To address this, ClaudeLike adopts AgentTool, similar to Claude Code. The main agent can invoke the AgentTool to delegate specific tasks to a sub-agent. Sub-agent operates independently of the main agent, makes its own tool calls, and returns results to the main agent. This design allows the main agent to offload repetitive or verbose tasks (e.g., identifying file functionality or searching for files), thus keeping its context concise and focused on generating patches.

To prevent uncontrolled recursion, a sub-agent is not allowed to use AgentTool itself. Additionally, to avoid unintended code modifications, a sub-agent is restricted from using EditTool and ReplaceTool.

Ensuring Robustness under Unstable LLM Server Conditions

Tool calls are executed through model invocations. In other words, if a model invocation fails, the corresponding tool call cannot be made, which in turn results in the failure of the entire agent system.

Throughout the Rounds, we observed that both the LiteLLM server and Claude API were not always stable. Since not only the patch system but also other components of the overall Atlantis system send LLM requests, issues such as limited TPM or system overload occasionally prevented LLM model invocations from completing successfully.

To address these issues, ClaudeLike repeatedly performs model invocations until they succeed. Furthermore, to prevent its LLM requests from causing congestion across the entire system, ClaudeLike implements exponential backoff as a form of congestion control.

Differences from Claude Code

While the core idea of ClaudeLike originates from Claude Code, there are several key differences between the two.

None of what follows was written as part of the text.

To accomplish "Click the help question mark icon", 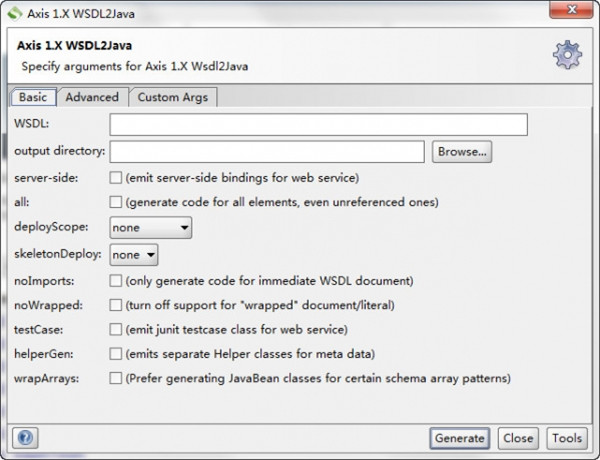I will [x=26, y=438].
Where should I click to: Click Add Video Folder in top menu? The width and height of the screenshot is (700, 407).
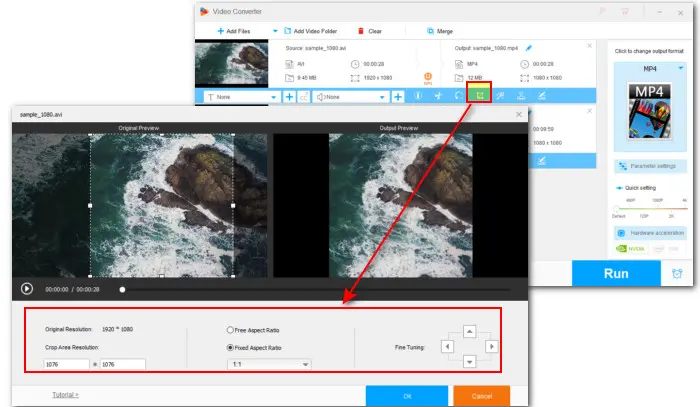310,30
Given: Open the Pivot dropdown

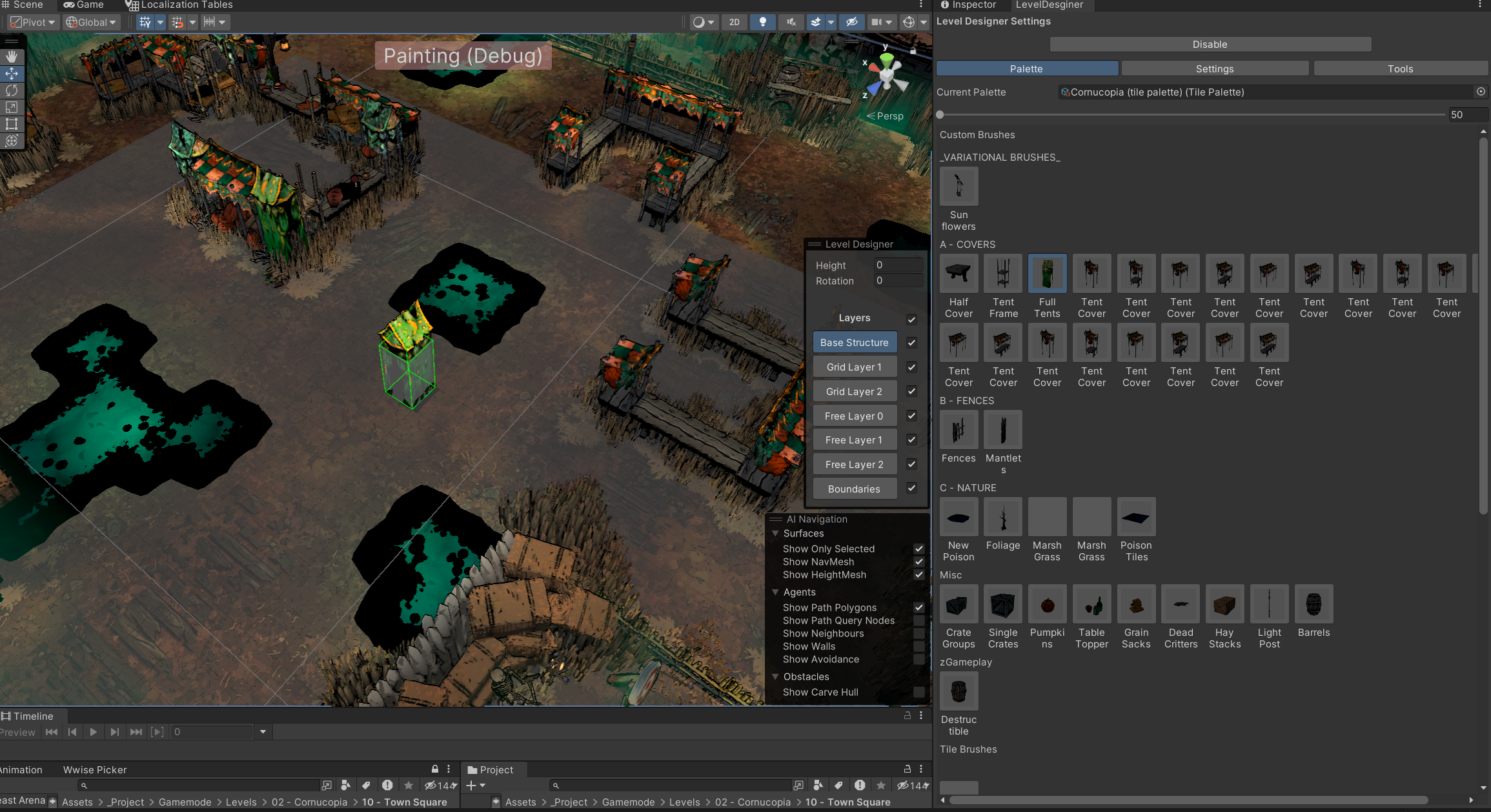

The most significant distinction lies in the tool configuration. ClaudeLike excludes tools that are unrelated to patch generation or may cause side effects—for instance, tools designed for Jupyter notebooks such as ReadNotebook and NotebookEditCell, tools that require an online environment such as WebFetchTool, and command-execution tools like Bash.

In addition, as mentioned in the previous section, ClaudeLike carefully handles exceptions that may occur during API calls or tool invocations to prevent system-wide failures. Furthermore, to reduce common mistakes made by the agent during patch generation, we added a set of explicit instructions to the system prompt.

Limitations

ClaudeLike demonstrated quite strong performance in the benchmarks conducted during its development. However, there are several areas where further improvement is needed.

Our initial goal in developing ClaudeLike was to explore how applying custom tools (e.g., gdb interface), expected to be effective for patching, on a SOTA agent like Claude Code, would impact performance. Due to limited development and stabilization time, this goal could not be fully realized.

Another limitation is that certain tools from Claude Code, which were anticipated to be useful for patch generation—such as Bash and BatchTool—were excluded. Bash was omitted from ClaudeLike due to potential side effects, although with proper sandboxing, it could have been quite valuable. BatchTool, which allows multiple tools in Claude Code to be executed simultaneously, was also deprioritized and ultimately not incorporated into ClaudeLike. Its inclusion could have helped reduce context length and improve the efficiency of tool calls.

Conclusion

In this post, we discussed ClaudeLike, an agent inspired by Claude Code’s design principles. Evaluation results show that ClaudeLike successfully generates sound patches for most cases in the Round 3 dataset. Furthermore, through repeated benchmarking, we observed that performance varied significantly depending on the clarity and specificity of tool descriptions and whether AgentTool was enabled.

These findings suggest that strategies used in general-purpose software engineering agents can also be effectively applied to security patch generation. In particular, providing well-defined tools with precise instructions and enabling the agent to maintain focus by reducing context size are proven to be effective strategies for tool-based agents performing patch generation.